- [FRAGMENTO DE TEXTO]
"""

Germinie Lacerteux (1865), Edmond y Jules Goncourt
Por
casualidad he tropezado con la versión española de Germinia Lacertaux de 1920 de los célebres Edmond y Jules de Goncourt, una bella edición del histórico sello
español Calpe fundado en 1918, y que en 1925 se uniría con Espasa, antecedente
de la extraordinaria colección Austral. Encontré
el volumen en una librería de viejo de la calle Fernando el Católico de Madrid,
a la que solemos ir a menudo en nuestros paseos por los alrededores del barrio
después de tomar un café.
Arrumados,
a la espera de algún curioso que los quiera adquirir, los libros evidencian el
paso del tiempo, lo perecedero y lo imperecedero de una obra de arte. Hay que
amarlos con fervor para comprarlos aunque estén deshaciéndose y aún después de
habernos desprendido de unos cuantos no sin pesar.
Adquirí
el librito en perfecto estado por menos de dos euros, ¿cómo no llevármelo a
casa? No conozco suficiente a estos célebres autores, que tantas polémicas
desataron por la crudeza de sus planteamientos naturalistas, especialmente en
esta novela en la que fijan su atención en el pueblo desdeñado, ajeno a los
salones de la aristocracia y la burguesía, de los que tan asiduos fueron. Tanto
peso adquirían esas clases sociales que escenificaban, como en una
representación teatral, la sociedad en su conjunto, que la mayoría de los
escritores realistas franceses extrajeron de allí a los protagonistas de sus
ficciones.

"""

- [REGISTROS DE DATOS]

"""

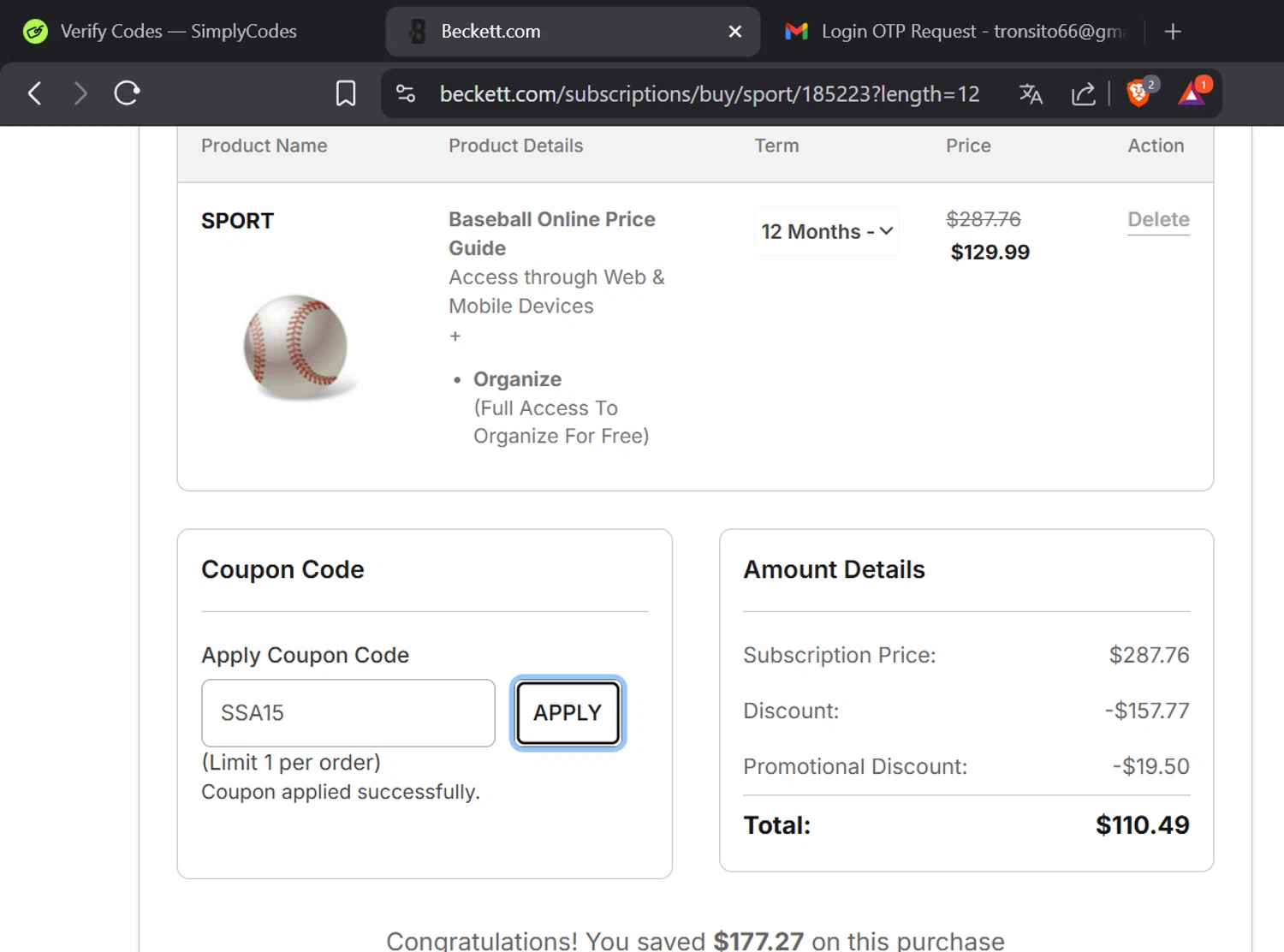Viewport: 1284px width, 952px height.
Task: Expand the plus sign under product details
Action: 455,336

"""
"""

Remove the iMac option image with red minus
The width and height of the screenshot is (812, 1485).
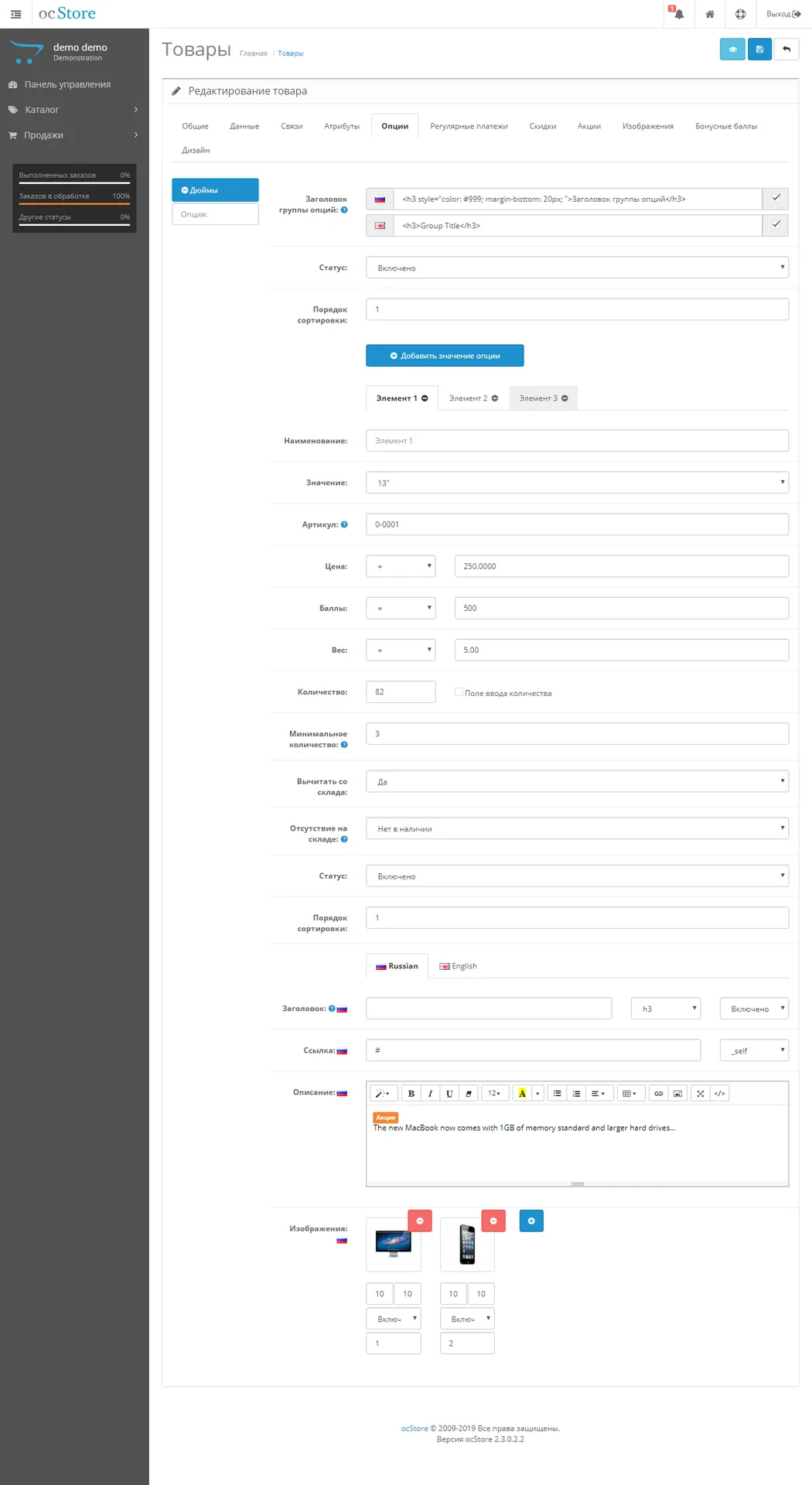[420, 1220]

"""

- [TAREAS PROPUESTAS]
1. ¿Puedes actualizar el pasaje del texto sobre Germinie Lacerteux que va de "Germinie Lacerteux (1865), Edmond" a "tomar un café.", sustituyendo "librería de viejo" por "librería de segunda mano"?
2. Según el texto sobre Germinie Lacerteux, ¿cuánto costó el librito?
3. ¿Qué años aparecen mencionados en el texto sobre Germinie Lacerteux?
Los registros no guardan ninguna relación con el texto sobre Germinie Lacerteux.

- [TAREAS RESUELTAS]
1.
Germinie Lacerteux (1865), Edmond y Jules Goncourt
Por
casualidad he tropezado con la versión española de Germinia Lacertaux de 1920 de los célebres Edmond y Jules de Goncourt, una bella edición del histórico sello
español Calpe fundado en 1918, y que en 1925 se uniría con Espasa, antecedente
de la extraordinaria colección Austral. Encontré
el volumen en una librería de segunda mano de la calle Fernando el Católico de Madrid,
a la que solemos ir a menudo en nuestros paseos por los alrededores del barrio
después de tomar un café.

2. Menos de dos euros.

3. 1865, 1920, 1918 y 1925.